● **DOCUMENT EXCERPT**:

Shit Kicking.
When people make movies this bad, do they attend their premieres? I really wanna know. How do they show their faces?
I guess “comedies” like KICKIN IT OLD SCHOOL must appeal to some kind of illiterate unschooled trailer-trash drool-toothed dipsticks, otherwise somebody fellated some major pole to get this greenlighted.
Was it the minimal “draw” of comedians Jamie Kennedy and Bobby Lee (both naturally funny guys, but atrocious in this movie)? Was it the anachronistic breakdancing craze, a proven cash cow in the distant past? Was it that comet that passed near Earth and birthed a two-headed calf?
The fish-out-of-water premise always has potential: Justin (Alexander Calvert), a hot young breakdancer in the 80s, lands on his head and goes into a coma. He wakes 20 years later (retaining his 14-year-old mentality, which explains why he is now Jamie Kennedy) and reunites his breakdancing team from the old days – Miguel A. Núñez Jr., Bobby Lee and Aris Alvarado, losers all, who can’t dance any more, let alone act. They enter a dance comp for some inane reason, but Justin’s agenda is to show his ex-girl (Maria Menounos) he can still kick it, so she will leave her asshole boyfriend (Michael Rosenbaum) for him. It could have worked, had this movie hired an actual director, actual writers and actual actors.
What irks about KICKIN IT OLD SCHOOL is that, like many movies of its lowbrow ilk, stupidity and non-talent is lauded. It is not a bad thing that Our Heroes “win” the day, but that they win without any effort; they win when others are so clearly superior; they win by being the biggest retards on stage – and that is supposedly how you win. No, kids. It’s not. Even this bad movie (and others like it) is not made by people who DON’T know what they’re doing. Yet this movie tells us a competition can be won if you don’t know what you’re doing; it tells us that all those years of practice for the other competitors counts for nothing; it tells us you can be a virtuoso at a craft without going through the rigors of becoming a virtuoso. (Like those bogus exercise-machine ads that claim, “You don’t even break a sweat!” Hey, great! No pain AND gain!) And that’s entirely unacceptable.

● **ACTIVITIES**:
1) List every actor that the review of KICKIN IT OLD SCHOOL names, in the order they first appear.
2) Continue the review of KICKIN IT OLD SCHOOL, picking up after its final sentence.

● **GIVEN DATA**:

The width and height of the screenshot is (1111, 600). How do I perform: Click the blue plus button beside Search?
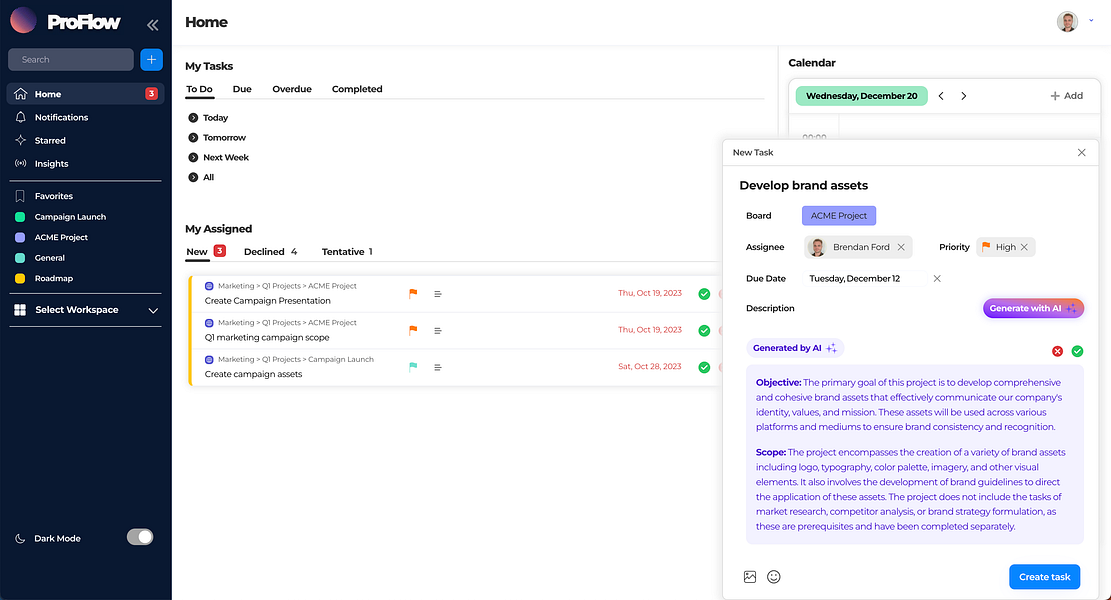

● **ANSWERS TO THE TASKS**:
1)
1. Jamie Kennedy
2. Bobby Lee
3. Alexander Calvert
4. Miguel A. Núñez Jr.
5. Aris Alvarado
6. Maria Menounos
7. Michael Rosenbaum

2)
The funny thing about this movie (–there’s something funny about this movie?) is that Bobby Lee’s “Domo Arigato Mr. Roboto” bit looks hilarious in the trailers, in the film, like a Chinese burn. So too with the down-wid-it tongue-in-cheek title, all the failed gags, embarrassing plot points and mistimed bits. Nothing works outside of the thirty-second trailer.
What almost became an Olympic sport in the 80s has been marginalized in the 2000s, but the people who still do it, do it extremely well. And that’s the only redeeming factor in this movie – the dancing. Dated though it is stylistically, we appreciate the astounding expertise of the kids who can still jam, break, lock, snap, crackle and pop it.
Unfortunately, expertise is something Jamie Kennedy and his crew of jackasses lack, so we know how it’s going to end – yes, he wins the dance comp, gets the girl, and somewhere, Gene Kelly, Fred Astaire and Gregory Hines are turning in their graves.